§ **DESCRIPTION OF THE TASK**:
The required response is the number of lines in the entries that include the word "beside", with nothing added.

§ **THE RECORDS**:
◇ ◇ ◇

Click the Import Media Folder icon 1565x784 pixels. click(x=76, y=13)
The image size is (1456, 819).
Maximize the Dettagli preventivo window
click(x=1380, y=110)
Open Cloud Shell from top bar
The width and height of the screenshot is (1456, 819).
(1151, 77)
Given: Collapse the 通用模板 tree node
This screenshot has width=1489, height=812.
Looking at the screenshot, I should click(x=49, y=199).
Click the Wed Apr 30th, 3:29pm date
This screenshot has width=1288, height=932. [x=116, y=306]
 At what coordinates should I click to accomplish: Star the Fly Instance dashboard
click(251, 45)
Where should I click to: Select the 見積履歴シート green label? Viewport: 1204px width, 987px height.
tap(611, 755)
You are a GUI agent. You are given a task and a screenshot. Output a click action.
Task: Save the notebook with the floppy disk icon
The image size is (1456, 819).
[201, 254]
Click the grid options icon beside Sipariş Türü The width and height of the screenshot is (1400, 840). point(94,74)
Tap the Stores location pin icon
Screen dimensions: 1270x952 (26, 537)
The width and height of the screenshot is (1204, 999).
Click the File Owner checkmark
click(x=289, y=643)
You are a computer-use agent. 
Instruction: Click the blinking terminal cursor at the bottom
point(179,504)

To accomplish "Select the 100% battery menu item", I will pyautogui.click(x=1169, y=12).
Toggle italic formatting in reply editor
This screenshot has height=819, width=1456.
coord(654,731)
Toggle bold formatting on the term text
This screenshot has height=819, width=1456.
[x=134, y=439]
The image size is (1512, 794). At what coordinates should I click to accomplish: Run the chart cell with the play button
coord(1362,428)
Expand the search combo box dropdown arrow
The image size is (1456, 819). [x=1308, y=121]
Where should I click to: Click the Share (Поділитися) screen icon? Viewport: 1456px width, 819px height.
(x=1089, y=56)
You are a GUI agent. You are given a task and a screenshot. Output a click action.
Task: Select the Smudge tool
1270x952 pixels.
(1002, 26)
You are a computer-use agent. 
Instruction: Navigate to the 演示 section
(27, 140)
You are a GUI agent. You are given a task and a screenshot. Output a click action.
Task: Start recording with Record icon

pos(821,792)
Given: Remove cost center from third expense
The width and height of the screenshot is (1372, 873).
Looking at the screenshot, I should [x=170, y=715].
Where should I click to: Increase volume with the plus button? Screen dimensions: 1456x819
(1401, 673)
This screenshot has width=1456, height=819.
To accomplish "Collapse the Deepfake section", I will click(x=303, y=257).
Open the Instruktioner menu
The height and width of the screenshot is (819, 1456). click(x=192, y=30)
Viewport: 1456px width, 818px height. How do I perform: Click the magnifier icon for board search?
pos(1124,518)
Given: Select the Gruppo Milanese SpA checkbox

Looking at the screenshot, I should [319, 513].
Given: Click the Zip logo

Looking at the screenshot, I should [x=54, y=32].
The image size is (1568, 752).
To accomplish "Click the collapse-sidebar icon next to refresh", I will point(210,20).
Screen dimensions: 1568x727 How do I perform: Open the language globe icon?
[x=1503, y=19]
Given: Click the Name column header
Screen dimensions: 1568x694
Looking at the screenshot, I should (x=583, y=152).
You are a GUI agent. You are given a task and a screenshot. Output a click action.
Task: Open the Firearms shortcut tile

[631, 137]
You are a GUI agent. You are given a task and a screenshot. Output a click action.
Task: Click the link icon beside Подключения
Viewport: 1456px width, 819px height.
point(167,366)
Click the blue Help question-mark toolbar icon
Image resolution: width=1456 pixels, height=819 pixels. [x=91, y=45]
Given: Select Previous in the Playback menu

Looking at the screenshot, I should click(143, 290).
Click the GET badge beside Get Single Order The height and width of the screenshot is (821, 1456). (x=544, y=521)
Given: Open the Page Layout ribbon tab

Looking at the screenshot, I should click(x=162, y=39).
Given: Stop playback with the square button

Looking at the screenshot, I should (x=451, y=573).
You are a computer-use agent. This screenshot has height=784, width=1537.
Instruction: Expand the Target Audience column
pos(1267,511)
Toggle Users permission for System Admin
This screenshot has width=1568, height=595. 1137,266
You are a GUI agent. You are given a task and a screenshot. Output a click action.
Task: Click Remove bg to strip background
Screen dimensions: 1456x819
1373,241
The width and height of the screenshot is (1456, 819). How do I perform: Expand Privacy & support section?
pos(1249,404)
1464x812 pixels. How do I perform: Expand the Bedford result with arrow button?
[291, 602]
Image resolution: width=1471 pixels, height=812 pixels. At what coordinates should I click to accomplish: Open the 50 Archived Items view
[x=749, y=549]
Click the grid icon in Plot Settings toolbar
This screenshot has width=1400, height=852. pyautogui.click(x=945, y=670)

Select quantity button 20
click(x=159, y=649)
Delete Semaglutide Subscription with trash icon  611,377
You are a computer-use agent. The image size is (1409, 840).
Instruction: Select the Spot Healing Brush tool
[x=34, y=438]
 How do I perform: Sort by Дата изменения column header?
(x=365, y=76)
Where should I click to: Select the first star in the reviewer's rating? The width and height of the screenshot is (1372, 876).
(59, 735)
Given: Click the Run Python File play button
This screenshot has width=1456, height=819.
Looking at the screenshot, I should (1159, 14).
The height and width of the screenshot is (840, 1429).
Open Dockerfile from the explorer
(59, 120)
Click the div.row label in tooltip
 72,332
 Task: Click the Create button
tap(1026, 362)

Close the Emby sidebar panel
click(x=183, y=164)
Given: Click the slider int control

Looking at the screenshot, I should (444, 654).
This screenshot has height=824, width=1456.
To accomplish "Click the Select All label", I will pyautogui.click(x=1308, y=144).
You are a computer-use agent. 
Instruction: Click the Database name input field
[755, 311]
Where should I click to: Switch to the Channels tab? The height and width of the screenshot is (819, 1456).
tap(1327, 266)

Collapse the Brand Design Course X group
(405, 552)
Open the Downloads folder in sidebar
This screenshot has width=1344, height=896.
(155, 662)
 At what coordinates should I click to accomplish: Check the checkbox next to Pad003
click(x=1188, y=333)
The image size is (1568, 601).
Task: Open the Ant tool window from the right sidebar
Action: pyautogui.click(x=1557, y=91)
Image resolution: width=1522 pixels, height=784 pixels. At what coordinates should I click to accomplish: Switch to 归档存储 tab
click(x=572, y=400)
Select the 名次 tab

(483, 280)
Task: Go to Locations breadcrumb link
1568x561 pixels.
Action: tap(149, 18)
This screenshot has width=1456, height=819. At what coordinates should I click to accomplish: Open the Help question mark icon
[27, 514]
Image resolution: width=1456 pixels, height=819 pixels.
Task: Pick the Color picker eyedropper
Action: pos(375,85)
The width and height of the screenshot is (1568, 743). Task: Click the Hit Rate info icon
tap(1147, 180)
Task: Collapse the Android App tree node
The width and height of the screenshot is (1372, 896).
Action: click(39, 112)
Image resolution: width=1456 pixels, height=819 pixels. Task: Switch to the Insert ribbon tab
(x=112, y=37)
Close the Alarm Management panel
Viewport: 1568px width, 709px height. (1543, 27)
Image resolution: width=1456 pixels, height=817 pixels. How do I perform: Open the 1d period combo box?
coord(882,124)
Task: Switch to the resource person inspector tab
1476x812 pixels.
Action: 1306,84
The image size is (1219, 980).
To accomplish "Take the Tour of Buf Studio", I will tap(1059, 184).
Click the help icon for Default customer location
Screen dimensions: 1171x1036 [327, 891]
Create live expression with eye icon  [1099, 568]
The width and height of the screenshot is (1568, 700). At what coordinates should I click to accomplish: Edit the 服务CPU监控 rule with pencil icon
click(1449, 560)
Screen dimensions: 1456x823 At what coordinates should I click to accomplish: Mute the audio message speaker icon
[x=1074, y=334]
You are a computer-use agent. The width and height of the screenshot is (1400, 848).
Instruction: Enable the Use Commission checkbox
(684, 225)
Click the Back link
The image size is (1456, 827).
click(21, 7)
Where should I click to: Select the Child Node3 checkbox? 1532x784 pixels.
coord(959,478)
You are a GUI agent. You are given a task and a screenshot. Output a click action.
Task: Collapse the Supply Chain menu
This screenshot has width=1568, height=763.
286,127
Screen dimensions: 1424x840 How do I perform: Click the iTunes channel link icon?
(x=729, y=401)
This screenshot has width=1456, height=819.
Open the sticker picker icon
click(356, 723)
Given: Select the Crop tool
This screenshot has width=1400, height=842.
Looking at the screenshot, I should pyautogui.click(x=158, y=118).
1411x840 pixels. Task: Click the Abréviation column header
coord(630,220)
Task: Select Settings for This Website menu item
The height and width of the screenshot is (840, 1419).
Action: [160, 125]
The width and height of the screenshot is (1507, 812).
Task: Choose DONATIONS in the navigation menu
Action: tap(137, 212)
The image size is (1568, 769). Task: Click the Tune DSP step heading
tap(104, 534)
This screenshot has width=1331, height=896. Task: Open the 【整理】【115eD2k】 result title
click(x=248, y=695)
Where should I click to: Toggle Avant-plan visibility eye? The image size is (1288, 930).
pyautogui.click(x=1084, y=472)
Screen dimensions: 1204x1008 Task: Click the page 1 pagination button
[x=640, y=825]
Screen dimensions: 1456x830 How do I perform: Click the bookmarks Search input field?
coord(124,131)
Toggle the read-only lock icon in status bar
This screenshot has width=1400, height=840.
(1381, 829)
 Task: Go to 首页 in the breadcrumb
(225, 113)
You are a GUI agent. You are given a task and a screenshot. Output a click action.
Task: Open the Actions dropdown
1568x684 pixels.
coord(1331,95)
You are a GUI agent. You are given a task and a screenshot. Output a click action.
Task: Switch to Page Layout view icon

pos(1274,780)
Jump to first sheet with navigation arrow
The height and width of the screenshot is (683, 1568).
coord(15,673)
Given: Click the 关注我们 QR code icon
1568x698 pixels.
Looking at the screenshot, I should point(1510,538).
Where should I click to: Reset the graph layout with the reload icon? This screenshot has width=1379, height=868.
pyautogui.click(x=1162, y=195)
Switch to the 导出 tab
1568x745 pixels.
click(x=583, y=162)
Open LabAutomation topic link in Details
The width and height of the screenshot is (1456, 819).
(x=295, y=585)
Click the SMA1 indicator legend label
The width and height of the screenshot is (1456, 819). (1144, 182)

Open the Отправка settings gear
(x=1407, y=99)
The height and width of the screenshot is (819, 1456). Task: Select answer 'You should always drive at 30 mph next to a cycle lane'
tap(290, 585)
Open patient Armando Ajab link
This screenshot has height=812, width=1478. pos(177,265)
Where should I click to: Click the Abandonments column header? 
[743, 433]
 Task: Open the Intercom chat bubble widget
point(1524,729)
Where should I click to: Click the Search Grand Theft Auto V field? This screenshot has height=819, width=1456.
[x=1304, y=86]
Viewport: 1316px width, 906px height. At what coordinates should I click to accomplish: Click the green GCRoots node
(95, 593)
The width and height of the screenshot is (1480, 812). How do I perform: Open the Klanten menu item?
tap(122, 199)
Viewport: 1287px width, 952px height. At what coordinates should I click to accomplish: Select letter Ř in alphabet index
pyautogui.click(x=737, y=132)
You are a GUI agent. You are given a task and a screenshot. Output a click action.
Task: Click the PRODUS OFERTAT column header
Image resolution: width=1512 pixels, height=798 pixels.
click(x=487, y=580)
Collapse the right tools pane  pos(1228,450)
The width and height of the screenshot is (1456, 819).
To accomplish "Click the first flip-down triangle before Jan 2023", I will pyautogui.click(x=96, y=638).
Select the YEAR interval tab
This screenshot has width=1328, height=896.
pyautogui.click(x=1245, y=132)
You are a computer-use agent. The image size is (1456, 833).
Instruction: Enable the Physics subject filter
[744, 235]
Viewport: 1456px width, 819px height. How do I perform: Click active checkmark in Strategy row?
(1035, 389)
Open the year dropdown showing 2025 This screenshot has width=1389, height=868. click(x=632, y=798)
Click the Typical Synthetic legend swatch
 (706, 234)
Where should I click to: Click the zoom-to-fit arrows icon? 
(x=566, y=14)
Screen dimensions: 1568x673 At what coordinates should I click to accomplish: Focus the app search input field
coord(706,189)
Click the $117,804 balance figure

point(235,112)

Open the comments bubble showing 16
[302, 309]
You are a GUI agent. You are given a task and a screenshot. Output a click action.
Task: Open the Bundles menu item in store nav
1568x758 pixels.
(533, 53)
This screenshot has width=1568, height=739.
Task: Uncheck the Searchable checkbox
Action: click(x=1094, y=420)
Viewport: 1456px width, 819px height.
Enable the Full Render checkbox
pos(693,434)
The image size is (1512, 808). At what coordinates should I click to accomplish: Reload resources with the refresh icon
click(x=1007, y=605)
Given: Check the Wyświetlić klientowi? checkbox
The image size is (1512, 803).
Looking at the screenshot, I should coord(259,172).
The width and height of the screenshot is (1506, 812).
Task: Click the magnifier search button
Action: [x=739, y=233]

◇ ◇ ◇

§ **WRITTEN RESPONSE**:
3